With limited time for office visits, using a team-based approach can provide additional patient education and care, boosting reimbursement as well. “If the goal is an A1C below a certain threshold, it doesn’t matter if the physician, dietician, or community health worker is part of that process,” Stafford says. A team-based approach allows the patient to get more attention to the social and psychological dimensions important to some with diabetes.

Endocrinology centers may be better equipped with healthcare extenders, but small offices can bring in specialists as well. Price has a diabetes educator/nutritionist come to the office once a month. Insurance is billed for these visits, as many of the patients have benefits that cover it. For those with no insurance benefits, Price’s office covers the cost.

The Oak Forest, Ill., county clinic, Oak Forest Health Center, uses a team-based approach to diabetes care. Almost 25 percent of their patients are diagnosed with type 2 diabetes.  The team schedules lab tests before visits, calls patients with pending lab orders, preps the upcoming patient charts with A1C values, and conducts a daily huddle to share expectations and information before the day’s visits. Patients complete self-directed goal sheets at each visit, discussing them with the physician, who logs and monitors goals over time. Newly diagnosed patients and those with A1C levels at nine or above, are referred for diabetes education and care management.
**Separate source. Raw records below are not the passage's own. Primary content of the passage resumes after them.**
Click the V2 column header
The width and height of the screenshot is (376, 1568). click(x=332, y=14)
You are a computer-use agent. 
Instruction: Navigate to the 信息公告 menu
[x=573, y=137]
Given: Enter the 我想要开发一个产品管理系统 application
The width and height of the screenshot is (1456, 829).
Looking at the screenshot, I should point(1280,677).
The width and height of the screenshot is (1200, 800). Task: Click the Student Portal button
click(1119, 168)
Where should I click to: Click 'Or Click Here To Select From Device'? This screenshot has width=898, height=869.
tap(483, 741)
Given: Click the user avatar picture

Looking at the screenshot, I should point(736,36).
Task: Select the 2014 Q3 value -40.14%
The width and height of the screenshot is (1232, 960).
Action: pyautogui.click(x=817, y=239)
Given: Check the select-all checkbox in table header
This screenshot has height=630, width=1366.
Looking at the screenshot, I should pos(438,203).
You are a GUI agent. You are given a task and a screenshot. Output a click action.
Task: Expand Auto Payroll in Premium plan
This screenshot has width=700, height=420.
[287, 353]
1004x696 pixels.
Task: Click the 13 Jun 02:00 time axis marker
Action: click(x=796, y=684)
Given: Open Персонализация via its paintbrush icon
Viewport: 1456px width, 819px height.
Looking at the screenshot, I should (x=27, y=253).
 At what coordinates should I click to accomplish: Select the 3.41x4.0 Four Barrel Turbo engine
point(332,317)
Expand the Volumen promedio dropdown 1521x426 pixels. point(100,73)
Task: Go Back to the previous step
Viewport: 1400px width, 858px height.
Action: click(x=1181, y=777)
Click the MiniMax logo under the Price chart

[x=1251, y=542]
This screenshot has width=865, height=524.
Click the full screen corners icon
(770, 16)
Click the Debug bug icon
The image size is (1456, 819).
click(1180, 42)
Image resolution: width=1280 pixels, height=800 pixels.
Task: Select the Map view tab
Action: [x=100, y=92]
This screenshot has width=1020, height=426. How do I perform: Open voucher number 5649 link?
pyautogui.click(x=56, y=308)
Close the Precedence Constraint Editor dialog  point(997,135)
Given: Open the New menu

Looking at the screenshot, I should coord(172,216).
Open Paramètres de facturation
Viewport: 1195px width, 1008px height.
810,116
The program has been successful in better controlling patients’ diabetes.

Though primary care physicians may be tempted to refer out difficult diabetes cases, Stafford says that primary care physicians should be able to care for patients with relatively complex care, including those on insulin and oral medications. “The primary care approach really is superior, particularly in the ability to see the whole person and all medical issues,” he says. “In my own experience in referring to endocrine, they do a great job in diabetes, but not necessarily treating the totality of a patient’s medical issues.”